The PCAS scale is considered to be valid but further investigation is necessary before the scale can be fully implemented. A necessary step will be to trial the scale in clinical practice (i.e. evaluation of interventions and as a guide for reflection), test stability of the factors and establish cut off scores.

As discussed earlier the term ‘acute situations’ is an ambiguous concept [10] and not related to a specific care situation or medical condition [11]. It is also important to recognize that novice nurses can be grouped into different levels of proficiency reflecting their relative experience of providing care in acute situations [7]. We suggest that the PCAS scale could be used to classify novice nurses according to their level of perceived proficiency. This has implications for design of educational initiatives such as simulation-based training which can be customized to the individual nurses’ level of proficiency as well as in relation to those areas perceived as problematic by the novice nurse. Such a simulation would support Benner’s [7] Novice to Expert theory by giving the nurses experience of acute situations and the opportunity to self-reflect over performance and the influences of their decision making.

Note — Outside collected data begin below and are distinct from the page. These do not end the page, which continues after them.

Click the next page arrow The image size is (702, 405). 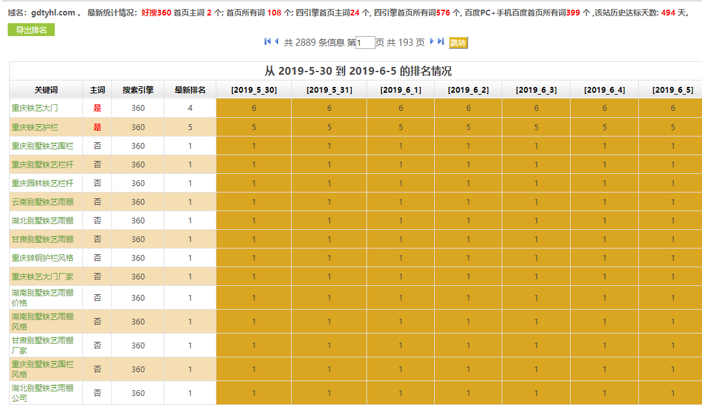click(x=432, y=42)
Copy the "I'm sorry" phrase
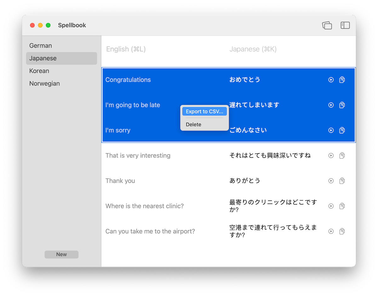Viewport: 378px width, 296px height. [342, 130]
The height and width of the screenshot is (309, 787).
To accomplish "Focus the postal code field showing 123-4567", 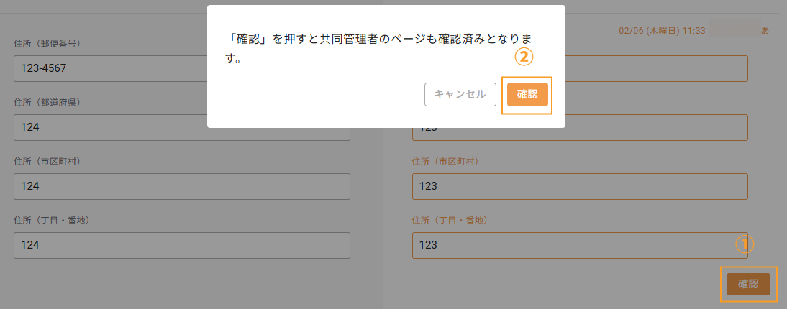I will [110, 68].
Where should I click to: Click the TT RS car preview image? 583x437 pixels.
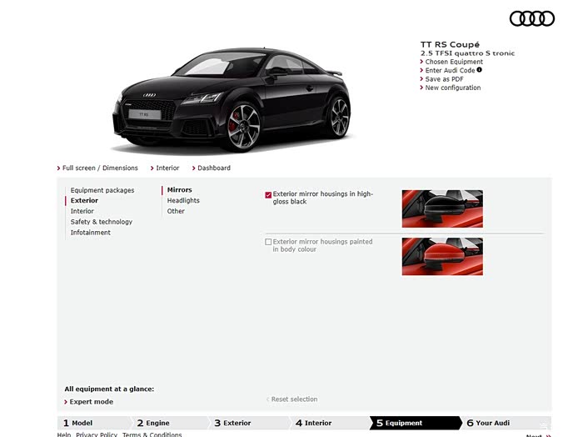[232, 100]
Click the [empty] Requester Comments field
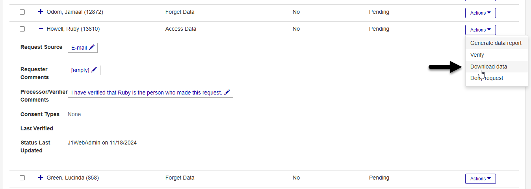This screenshot has height=189, width=531. pyautogui.click(x=80, y=70)
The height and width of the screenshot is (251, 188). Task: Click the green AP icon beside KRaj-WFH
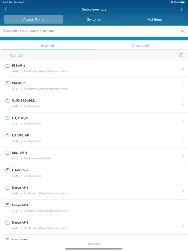8,153
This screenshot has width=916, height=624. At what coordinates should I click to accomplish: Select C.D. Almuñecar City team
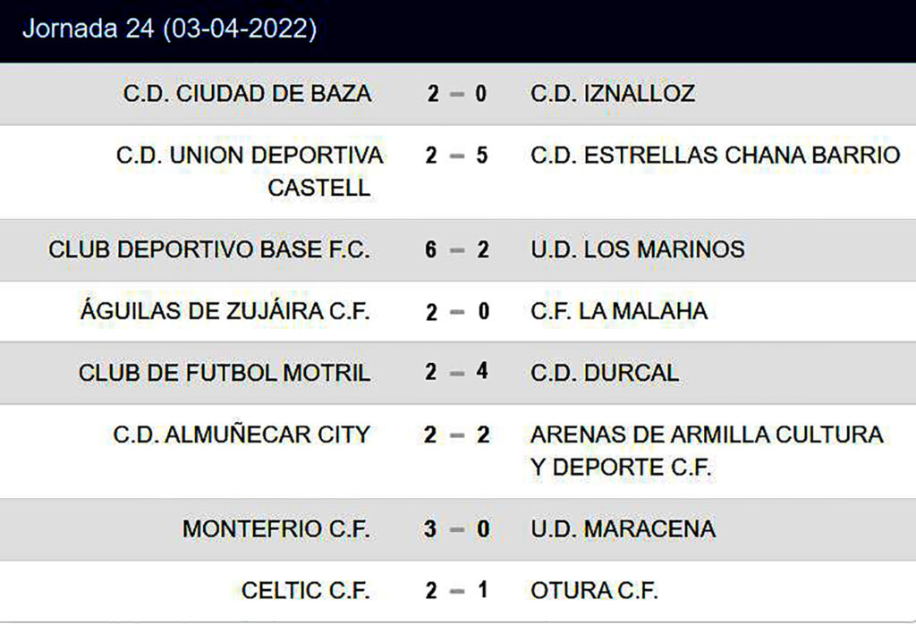coord(242,435)
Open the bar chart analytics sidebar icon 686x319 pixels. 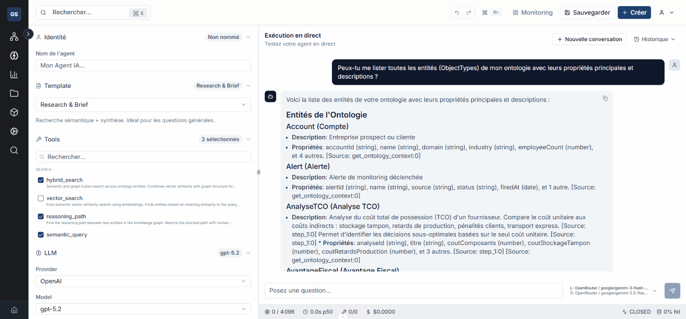tap(14, 74)
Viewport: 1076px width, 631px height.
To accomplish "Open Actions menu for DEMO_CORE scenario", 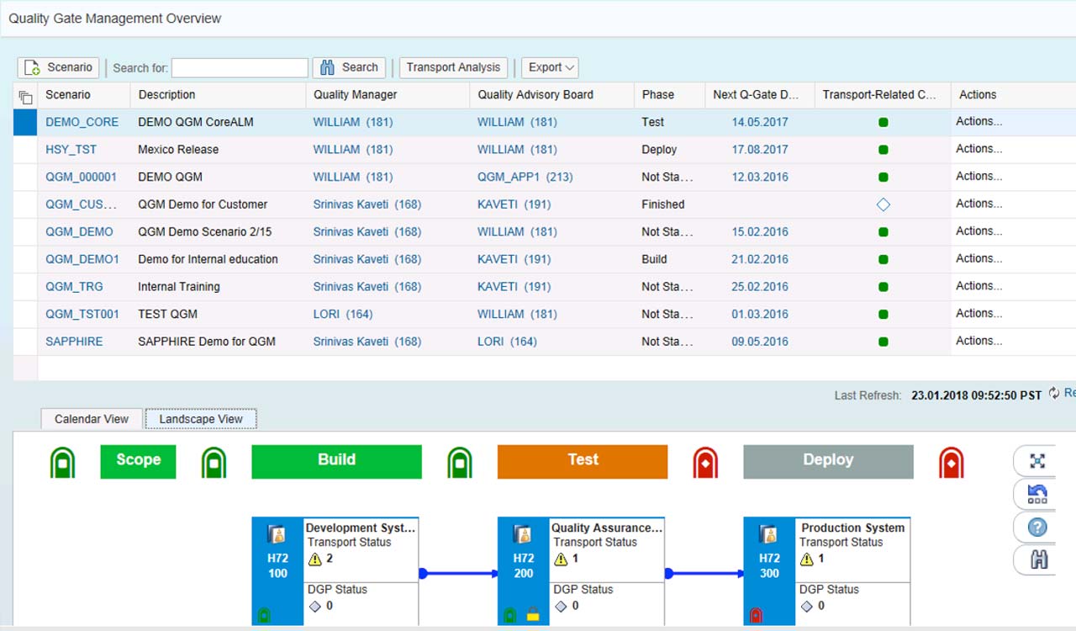I will tap(978, 121).
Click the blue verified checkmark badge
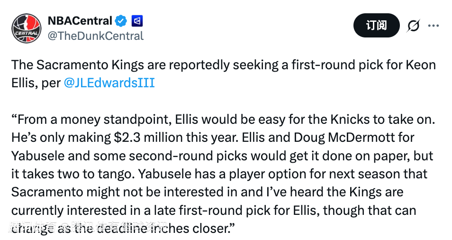 point(121,21)
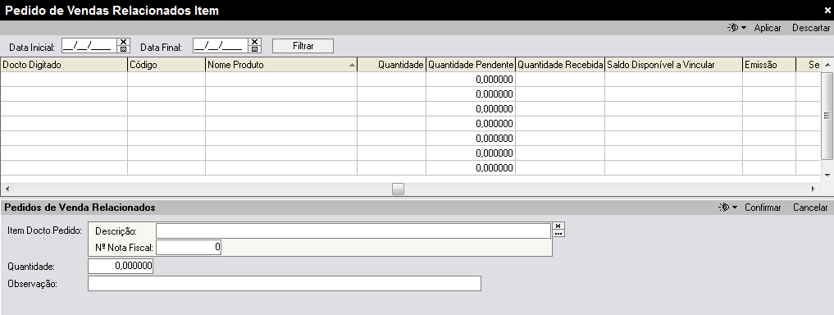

The authors acknowledge several limitations in the development and testing of the PCAS scale. Despite our best attempts, the number of participants is in the lower range of recommendations for this type of study [23]. One reason for this is that not all regions in Sweden chose to participate in this study. Regional representatives indicated that participation was limited by workload and organizational issues. There were however also regions that did not respond to our enquiry. The number of novice nurses who actually received information about the study is not known as not all hospitals reported the number of nurses invited to participate. It should be recognized that sample size for scale development is restricted by the resources available [23]. This might force a sample size that is adequate but not ideal [28] and it is acknowledged that the model would be less stable because of this.

Another limitation is that the web-based scale required participants to submit their responses by pressing a send button. If the participant did not press this button, no answers was recorded. In the material we have seen that over 90 respondents started the survey but did not submitted it. Reasons for this can only be speculated as data collection was anonymous.

In conclusion, the PCAS scale has proven to have acceptable validity. The factors,” confidence in provision of care”, “communication” and “patient perspective” support previous literature which highlight these areas as important aspects of providing care in acute situations. Additional testing of the PCAS is needed to conclude if it is sensitive enough to evaluate interventions aimed at improving novice nurses competence and suitable as a guide for reflection for novice nurses. The PCAS scale has potential for use in evaluating training interventions for novice nurses and as a basis for discussion and reflection regarding areas in which novice nurses require additional support and training.

Conclusions

The PCAS scale has proven to have acceptable validity. The factors,” confidence in provision of care”, “communication” and “patient perspective” are likely to be important aspects of providing care in acute situations. Additional testing of the PCAS is needed to conclude if it is sensitive enough to evaluate interventions aimed at improving novice nurses competence and suitable as a guide for reflection for novice nurses.